If it's too much work, I totally understand and can figure it out on my own, but, my time in your class remains a seminal influence over my work, and now that I am in a position to inspire another generation of hungry 19 year-olds I thought I'd reach out to the teacher that hooked me 15 years ago (sigh-how am I that old)?
Any words of wisdom is much appreciated.

Response:
How nice to be needed!
There are lots of ideas about what teaching acting means. And someday I may write about that.
I believe that the actor is a creative being, and acting is a creative art. So I think it's more than the belief that all you have to be is "authentic", which means you must know yourself thoroughly so you can respond truthfully to given circumstances.
And, oh my, knowing yourself inside and out is difficult at any age (and takes keeping at it pretty much your whole life). With college age people, actually, I think learning to act helps with learning to know who you are as well as the other way round.

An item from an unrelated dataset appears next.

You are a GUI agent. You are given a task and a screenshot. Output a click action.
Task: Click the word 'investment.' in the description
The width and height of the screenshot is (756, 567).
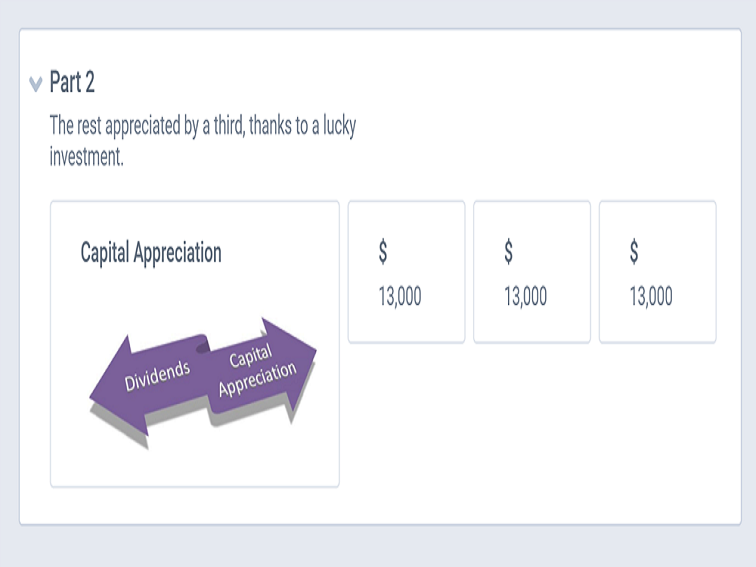coord(87,157)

Your creative responsibility as an actor is to dramatize the people, the relationships, the situations, the story of the play, so that you can communicate what about being human the play deals with.
And as an actor you create with your whole self, with all the experiences you have ever had (and so, yes, the lifelong study of who you are is the foundational element).
Since you create with the self, with stored up experience and images and behavior, the elementary thing you have to learn is to perceive behavior deeply, authentically, meaningfully: To come to understand your own behavior and to experience and store up the behavior of other people with as deep an understanding.

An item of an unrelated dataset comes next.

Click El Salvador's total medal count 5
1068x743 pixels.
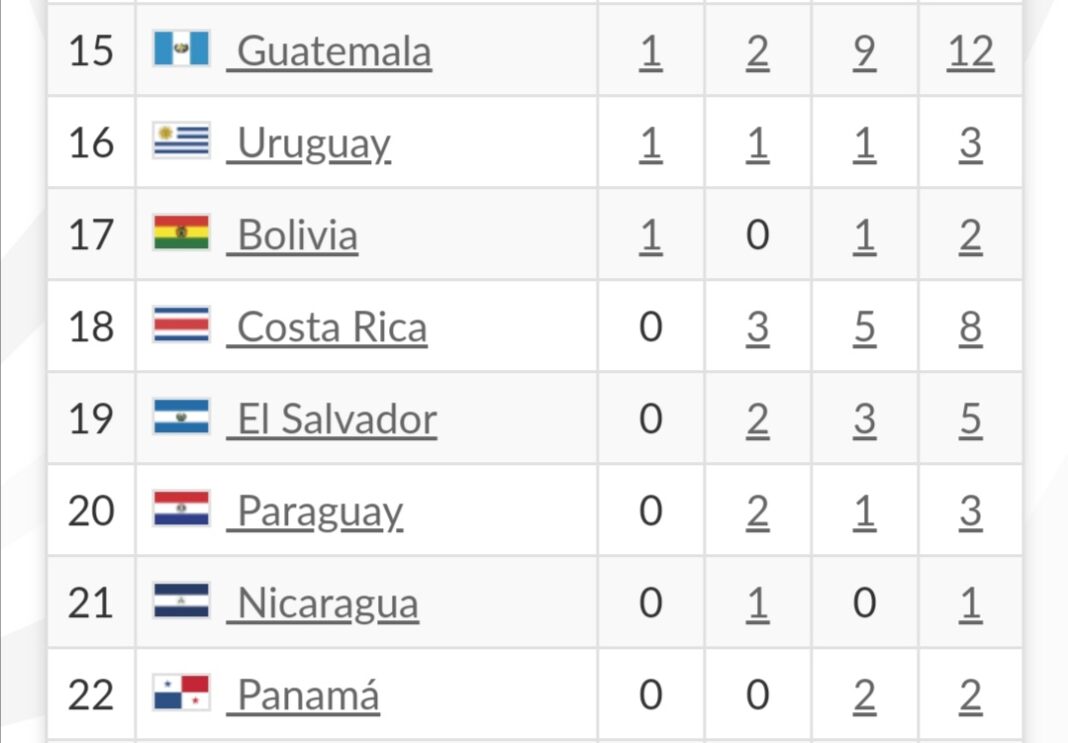970,420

So, teacher, you devise ways to get your students to learn to perceive, truly to perceive. That means the senses, through which we perceive the world.
The first quarter's work at NU was devoted to the senses: sight and eyes, the organs of sight; hearing, touch, smell and taste; and the kinesthetic muscle sense, etc.
You take up a copy of my book on acting and you open it: what of your responses reveal "teacher"? What do you do that says "student of David Downs"?
Then try: Sarah Palin picks up the book. What do her responses reveal? Be specific. (By the way, Palin is a great life study for Natasha from Three Sisters. Read the recent Vanity Fair article. Try: Natasha sees Masha's copy of Gogol's Diary of a Madman on a side table. She picks it up. Her responses reveal something about her.)
Then: Arkadina picks up my book. She responds.
Turn my book into the play she will star in next. Let her respond. Let her reveal.
She picks up the journal that has Treplev's latest story published in it.
etc.
Do similar exercises with sight, with hearing, etc.
(This is still "non-text" work, but I think you should always lead every illustrative exercise, everything you do, toward some character from a play, some action in a play, some relationship, etc. Make sure they know Sea Gull and Romeo and Juliet, Macbeth, Hedda Gabler, and something contemporary like Adam Rapp and Rebecca Gilman.)

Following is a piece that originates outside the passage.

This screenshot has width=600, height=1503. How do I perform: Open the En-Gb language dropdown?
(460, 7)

The animal exercise and the novel exercise came the second quarter with emphasis on Imagination. First, you learn to perceive behavior, which is what you create with. Then the fueling power of creativity is the Imagination.
Just as people have motivated spines, so do animals. Metaphor helps us to get to understand the unknown by way of something that we already know. Is there something about your big ole house cat that helps you to understand/embody something about Juliet's nurse? Demonstrate.
What motivates a sea gull? Become a sea gull and discover.  Ride the wind currents. Soar above the lake until you truly sense the freedom and the security of the lake. Now let your motivated sea gull behavior become human and let Nina glide around the lake with such freedom and security.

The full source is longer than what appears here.